In a stunning upset, after spending the past seven years expressing its determination and firm commitment to abolish the law commonly known as Obamacare, the GOP was forced on Friday to yank the bill they had crafted to “repeal and replace” the health-care law. Only hours before the House of Representatives was scheduled to vote on the Republican bill, named the American Health Care Act (AHCA), Speaker Ryan had the unpleasant task of informing the president that the votes simply weren’t there.
And so, as Mr. Ryan put it, “We’re going to be living with Obamacare for the foreseeable future.”
The mainstream media was quick to portray this turn of events as a humiliating setback for President Trump, who made the repeal of Obamacare a focal point of his campaign. In reality, while the president did put much effort into trying to convince rebellious members of Congress to toe the line, unlike Obamacare itself, this replacement bill was not crafted in the White House. While the president clearly felt that the American Health Care Act was a far better idea than Obamacare, it did not reflect many of the priorities he stressed on the campaign trail.

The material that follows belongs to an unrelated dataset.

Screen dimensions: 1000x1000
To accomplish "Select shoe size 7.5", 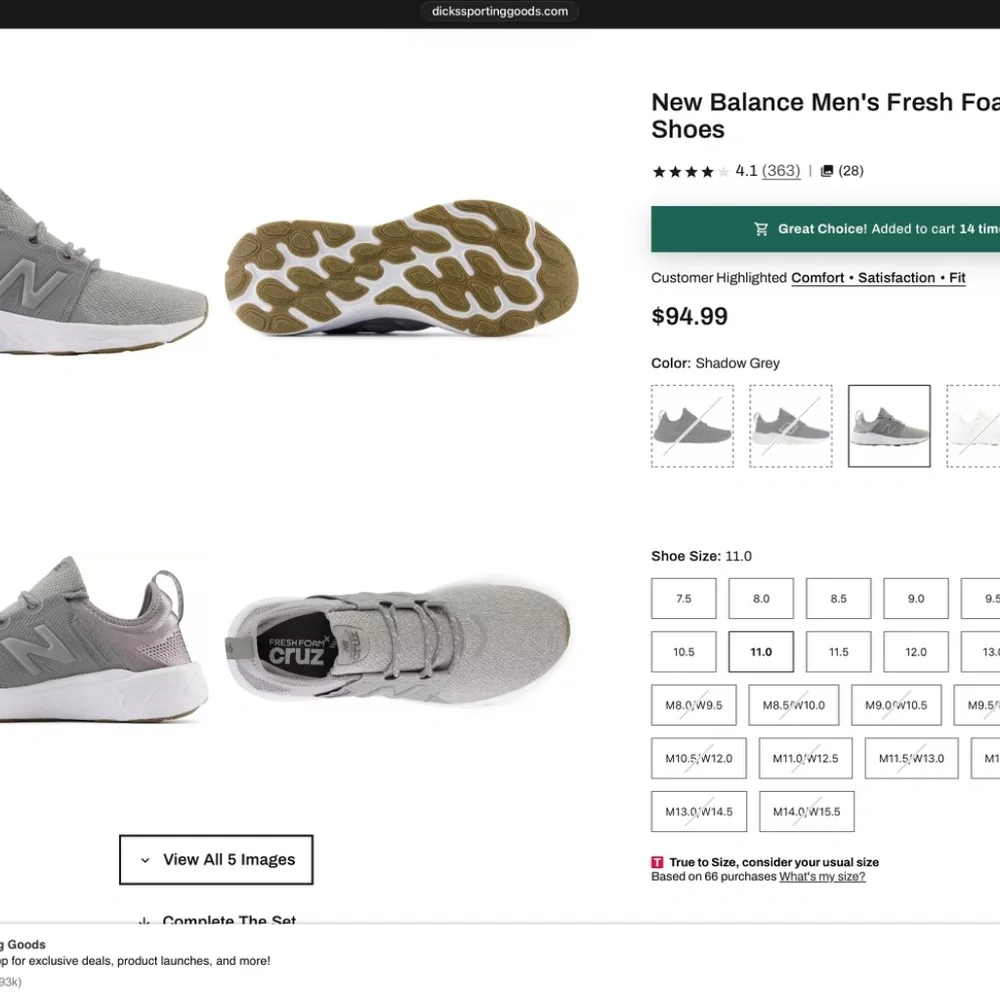I will [683, 598].
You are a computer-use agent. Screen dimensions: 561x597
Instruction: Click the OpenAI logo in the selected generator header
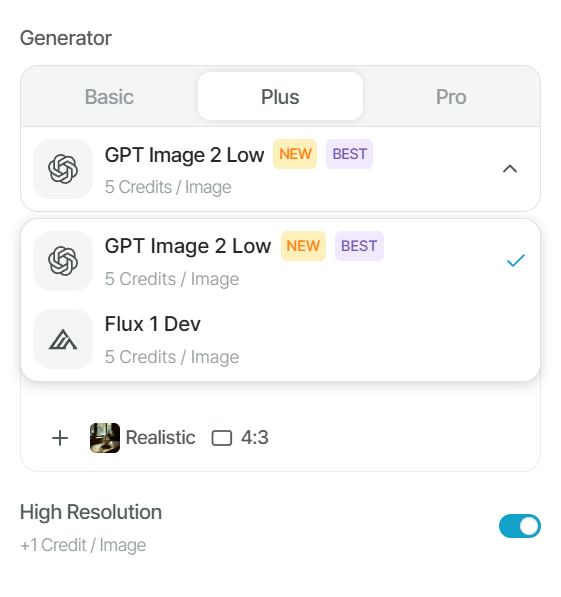63,169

Those seeking to trace the primary causes of Friday’s fiasco would be far better off starting their search on the other end of Pennsylvania Avenue. In hindsight, the real question is how the Republican leadership managed to so underestimate the rumblings among their own members, both from the right and the left.

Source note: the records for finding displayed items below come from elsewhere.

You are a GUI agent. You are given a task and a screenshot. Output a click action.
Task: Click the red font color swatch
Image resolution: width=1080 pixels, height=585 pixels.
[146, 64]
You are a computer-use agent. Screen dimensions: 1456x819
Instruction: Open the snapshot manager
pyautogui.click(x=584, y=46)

There is no shortage of reasons why Obamacare had been deemed to be an unmitigated disaster by so many Americans. With health-care premiums rising by double digits in the past year alone, the price of prescription medications soaring, and so many insurance companies opting out of the system that consumers in about one-third of U.S. counties are now left without a choice of plans in individual markets, the anguished calls for scrapping Obamacare are based not on politics, but on painful real-life experiences.
At the same time, aspects of the bill have proven to be far more popular than its opponents had originally assumed. In reaction to clear public sentiment, essential elements of Obamacare, such as the requirement that companies must allow parents to keep young adult children on their plans until age 26, and that prohibited insurers from turning away people with pre-existing medical conditions, were retained in the American Health Care Act as well.
What the Republicans hoped to do was to salvage the parts that were considered likable, while replacing the rest. But when the analysts at the Congressional Budget Office (CBO) predicted that under the proposed plan, some 24 million people would lose coverage in the next decade, and costs for poorer and older people would be driven higher, moderate Republicans, with an eye to next year’s elections, balked. Seniors are fairly reliable voters, and when the CBO says that premium costs for a 64-year-old making $26,500 a year would have increased under the new law by a whopping $12,900 for a single year, it is enough to convince a politician that voting “nay” may be a better idea for his long-term career. The opposition from doctors, hospitals, consumer groups and AARP didn’t help matters either.
However, what turned out to be even more devastating was the unwillingness of the more conservative faction of the Republican Party to come around and support what they mockingly — but with some legitimacy — called “Obamacare 2.0” or “Obamacare lite.”
The president and Speaker Ryan tried their hardest to convince them otherwise, but for members of the House Freedom Caucus, elected by their constituents by promising to enact a strictly conservative agenda, the American Health Care Act was too similar to Obamacare.
The question that is likely on the minds of many was posed to Speaker Ryan at a news conference he held after pulling the bill.
“You all swept the House, won the majority with a promise to repeal Obamacare, the White House with the promise to repeal Obamacare. How do you go home to your constituents and send all of your members home to their constituents saying … ‘Sorry, folks, we just can’t figure it out’?”
To his credit, Speaker Ryan quietly responded, saying, “It’s a really good question. I wish I had a better answer for you.”
Allowing Obamacare to implode on its own, as many of its critics suggested on Friday, may sound like a wise move from a political prospective, but would take a terrible toll on ordinary Americans.
The steadfast refusal by the Democrats to accept the twin realities that Obamacare has severe failings and that they are now a minority party must come to an end. The GOP must also realize that ultimately, they will have to choose between caving in to the demands of the tea party or making painful compromises in order to get enough Democrats aboard to pass a new bill.
This is far too important an issue to be used as a way to score cheap points at the expense of the health and financial security of the American people. The only solution, as the president’s aides stressed on Sunday, is for Democrats and Republicans to put aside politics long enough to craft a replacement for Obamacare that would be both feasible and fair.